BEGIN Exercise input
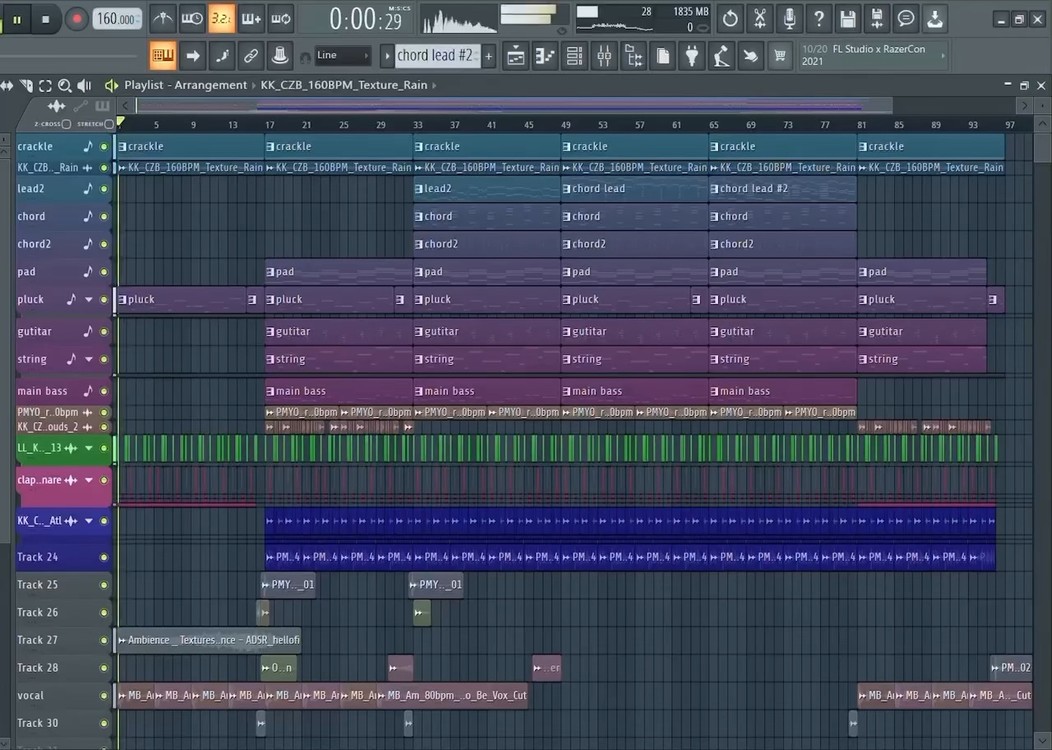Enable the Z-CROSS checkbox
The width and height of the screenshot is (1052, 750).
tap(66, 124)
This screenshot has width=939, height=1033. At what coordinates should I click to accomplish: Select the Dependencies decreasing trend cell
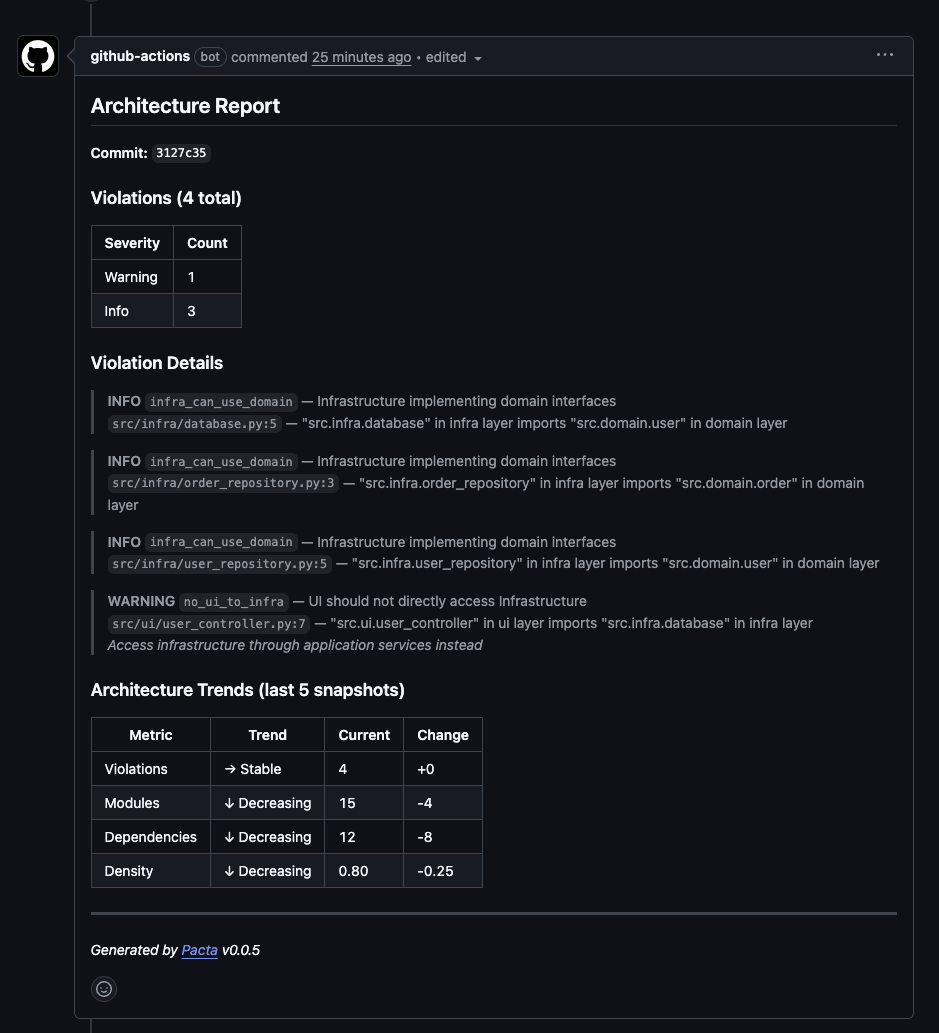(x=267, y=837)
END Exercise input
BEGIN Exercise input
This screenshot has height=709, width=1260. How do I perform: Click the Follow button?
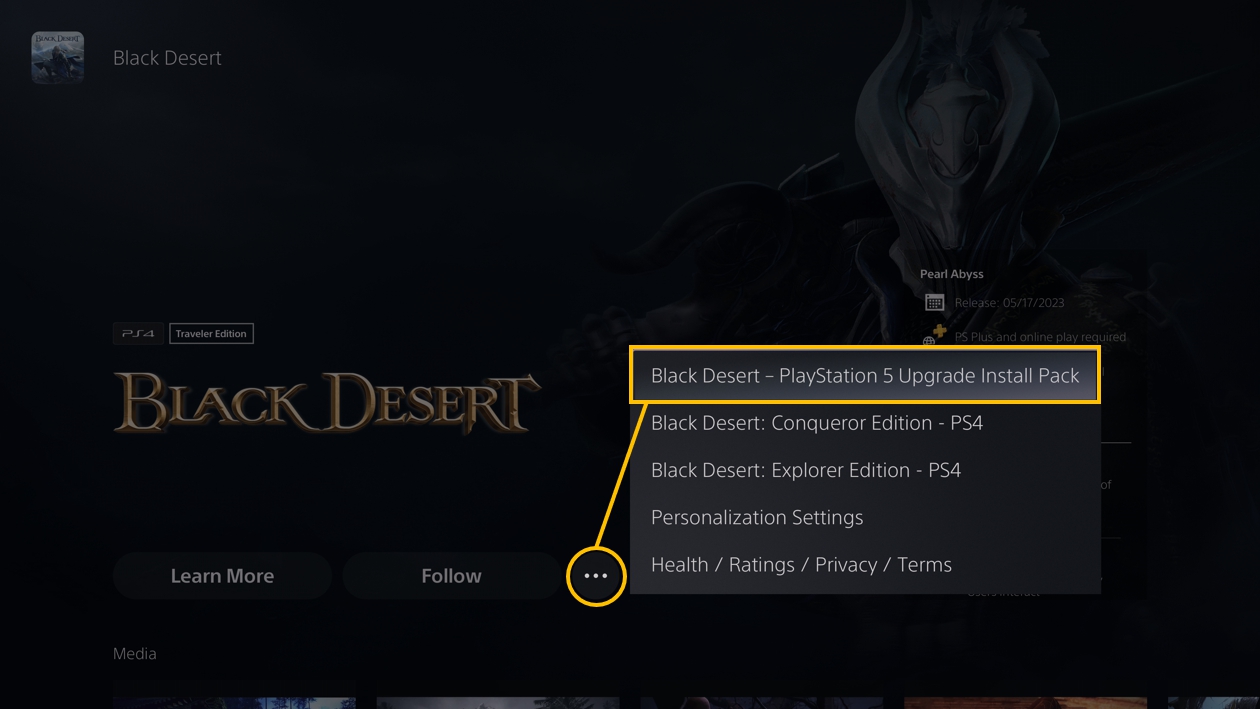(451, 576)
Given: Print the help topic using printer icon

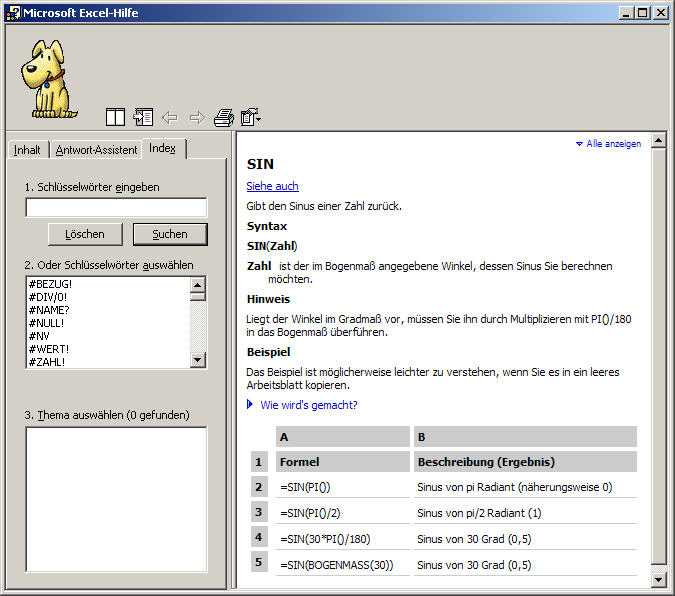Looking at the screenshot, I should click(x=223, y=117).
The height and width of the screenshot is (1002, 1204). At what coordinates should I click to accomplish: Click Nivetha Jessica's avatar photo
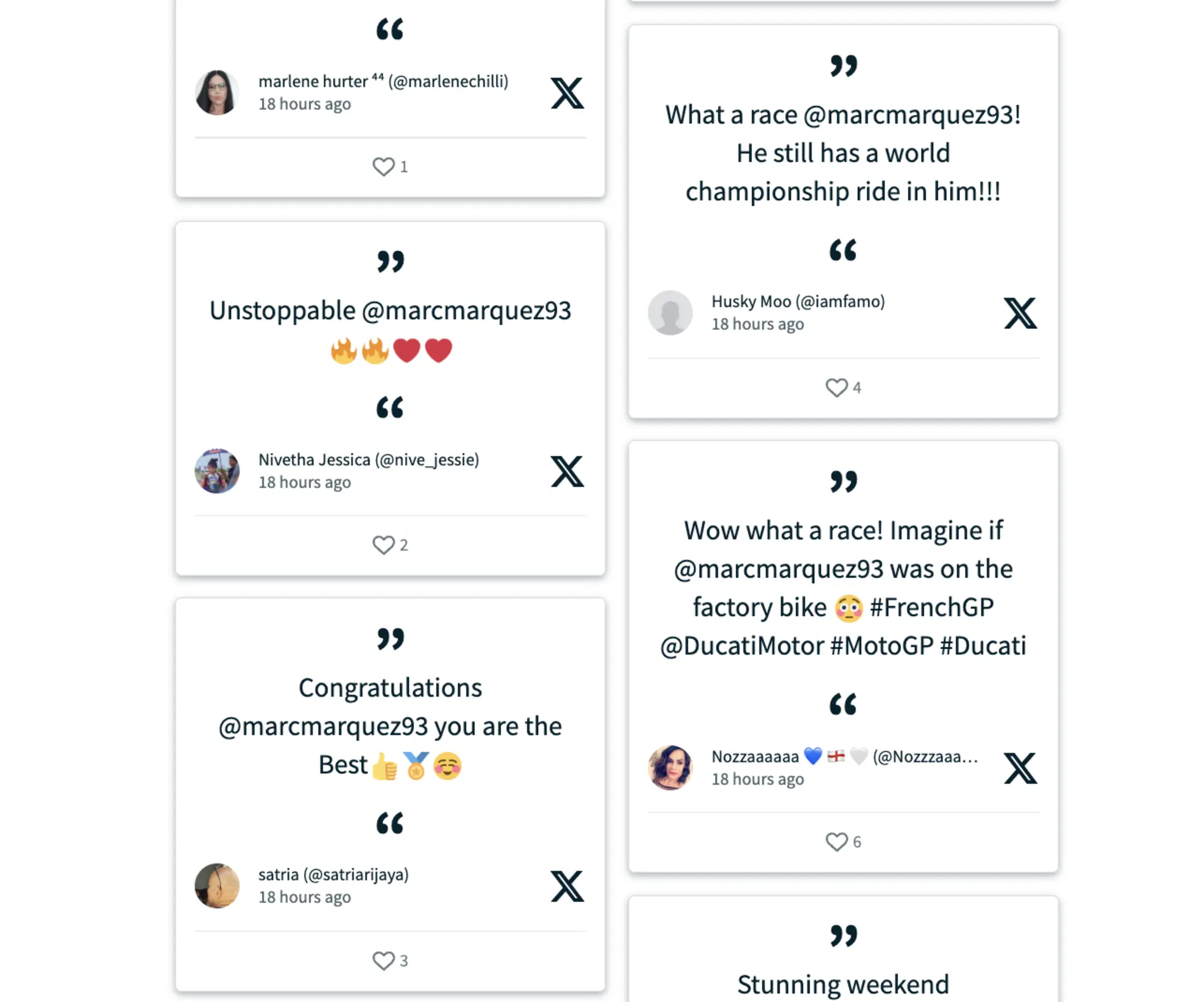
END Exercise input
BEGIN Exercise input
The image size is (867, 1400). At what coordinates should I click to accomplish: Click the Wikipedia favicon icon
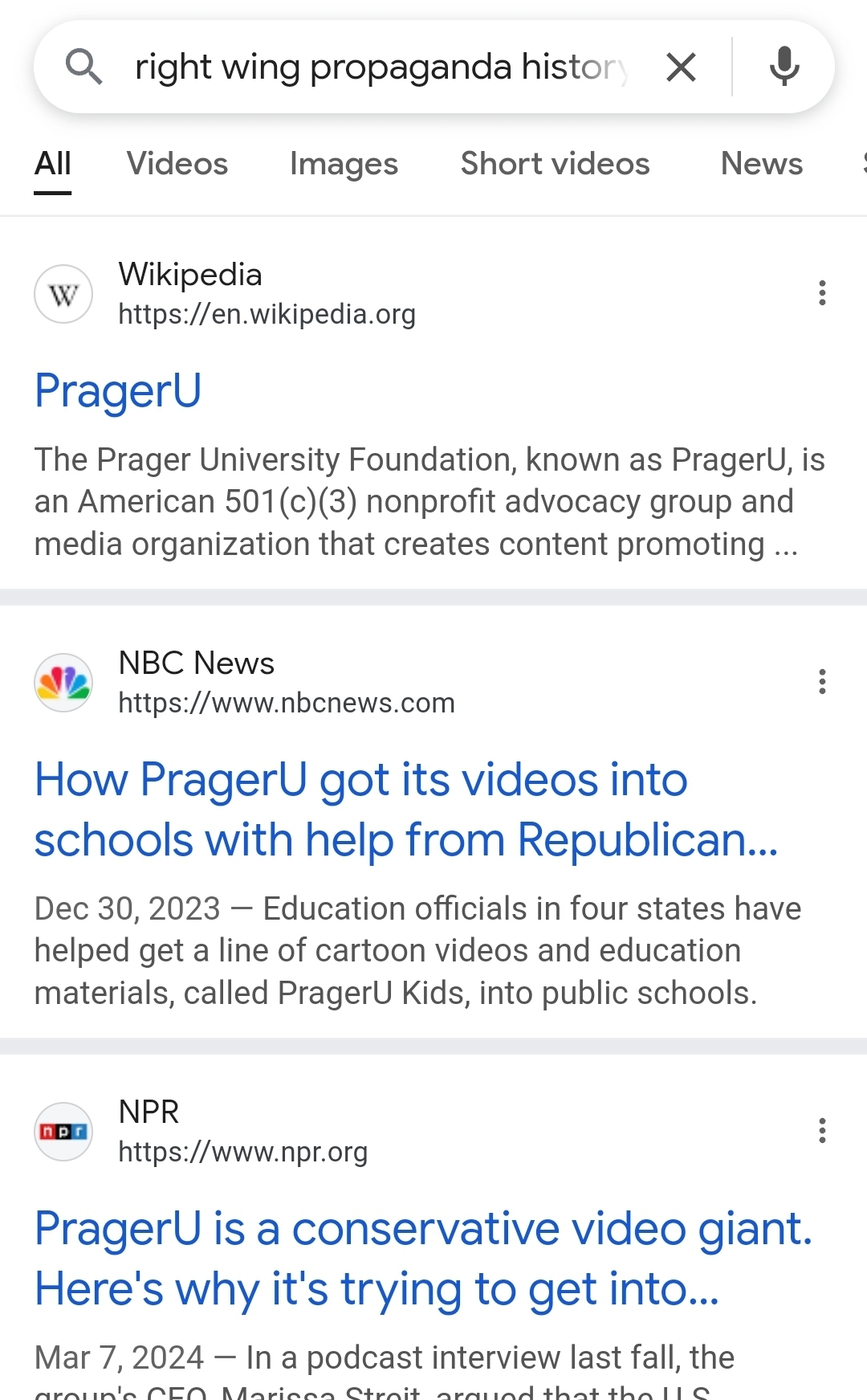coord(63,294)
END Exercise input
== Problem to solve ==
Your reply should consist solely of the lines above from the line containing "This screenshot has height=709, width=1260." up to and including the line containing "The height and", reproduced exactly, minus the pictures.

== Exercise response ==
This screenshot has height=709, width=1260. How do I perform: Click the Follow button?
(451, 576)
Given: Print the help topic using printer icon

Looking at the screenshot, I should click(x=223, y=117).
The height and width of the screenshot is (1002, 1204). At what coordinates should I click to accomplish: Click Nivetha Jessica's avatar photo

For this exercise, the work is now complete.